Dr Chin was speaking at the company’s 54th Annual General Meeting held at the Georgetown Club on Camp Street.
According to the company chairman, turnover for 2008 was $2.2B resulting in a profit before tax of G$50.7M, a decrease of $62.4M or 55 per cent less than 2007.
He explained that the decline in profit was due to several factors that affected the company such as record increases in cost for raw materials such as palm and other vegetable oils.
This, he said, eroded the company’s profit projections severely given that the price of palm oil on average during 2008 increased by 63 per cent over prices paid the previous year. He posited that all of the increased costs could not have been passed on to the consumer due to competition and as such the company had to absorb the majority of it.
This according, to Dr Chin, reduced the gross profit margin by 3.9 per cent from 21.5 per cent in year 2007, to 17.6 per cent in year 2008.
“The edible fats product line represents 57.1 per cent of turnover for 2008 which means that a significant aspect of the Company’s operation was negatively affected by external forces influencing prices on markets.”
Dr Chin also reported that expenses for last year were $356.3M compared to $369.8M the previous year which represents a decrease of $13.5M or 3.7 per cent from the previous year.
He credited this to stringent management of expenses.
The Chairman also reported to stakeholders that other income decreased by some 36.5 per cent to $ 7.2M.
This, he pointed out, was due to a recorded gain of $7.M in 2007 from proceeds of a disposal of investments in CARICOM (Caribbean Community) Sovereign Bonds.
He added also that prices for petroleum and its by-products increased steadily during the year due to several factors which caused a huge financial strain on manufacturers locally. Dr Chin said that given that the company generates its electricity for its production plants the increases caused energy costs to increase by some $38.3M over the previous year which in turn had a direct negative impact on the Company’s operations during the year.
“We continue to implement measures to conserve energy and have saved considerably… Unfortunately, these gains have been outstripped by ever higher prices for fuel…With oil prices at their highest ever plastic and other packaging materials used by the Company also increased during the year as our suppliers were affected by this.”

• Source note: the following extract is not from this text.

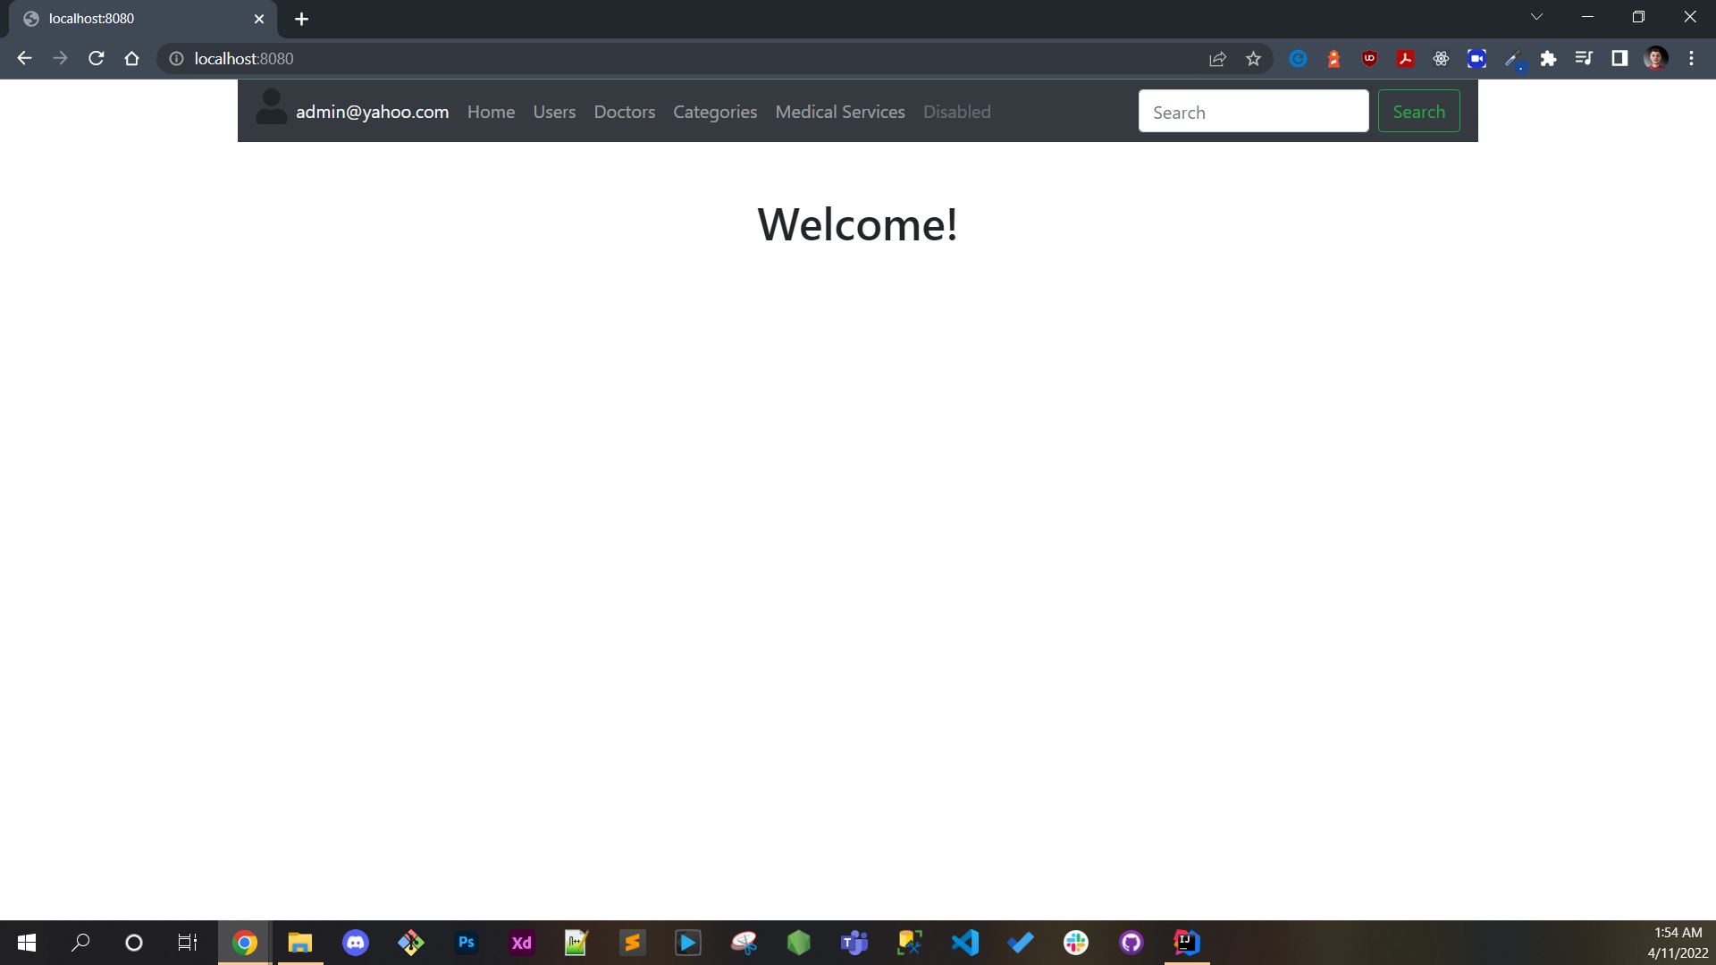Select Medical Services in the navigation bar

[x=839, y=112]
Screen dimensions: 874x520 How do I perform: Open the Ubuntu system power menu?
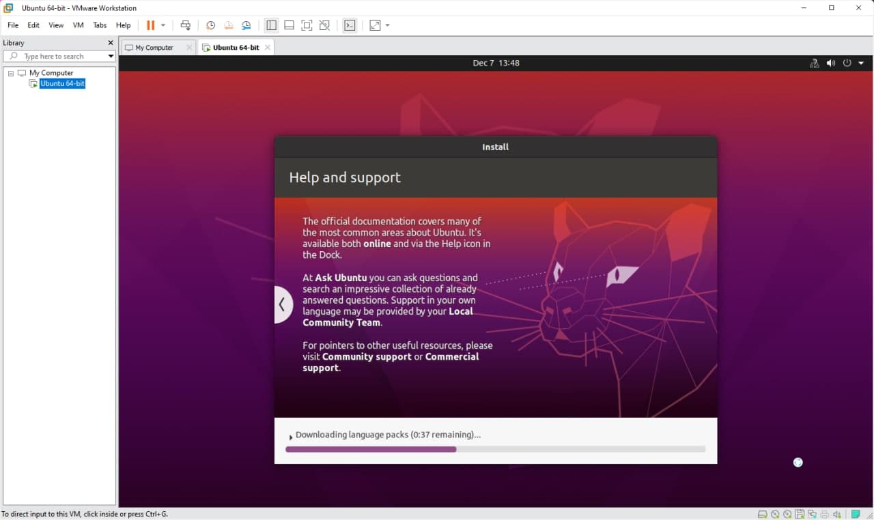pyautogui.click(x=846, y=63)
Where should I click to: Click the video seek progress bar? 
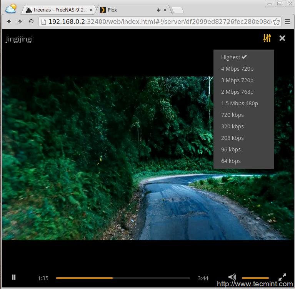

He emphasized, however, that in spite of the constraints faced the company has remained financially sound, and maintained adequate working capital to carry on business.
Dr Chin presented to the stakeholders for the vote a dividend of $1.25 per ordinary share which the stakeholders approved.
Other items on the agenda included the adoption of the audited accounts, re-election of two directors as well as the board’s remuneration as well as the auditors which were all approved by the stakeholder.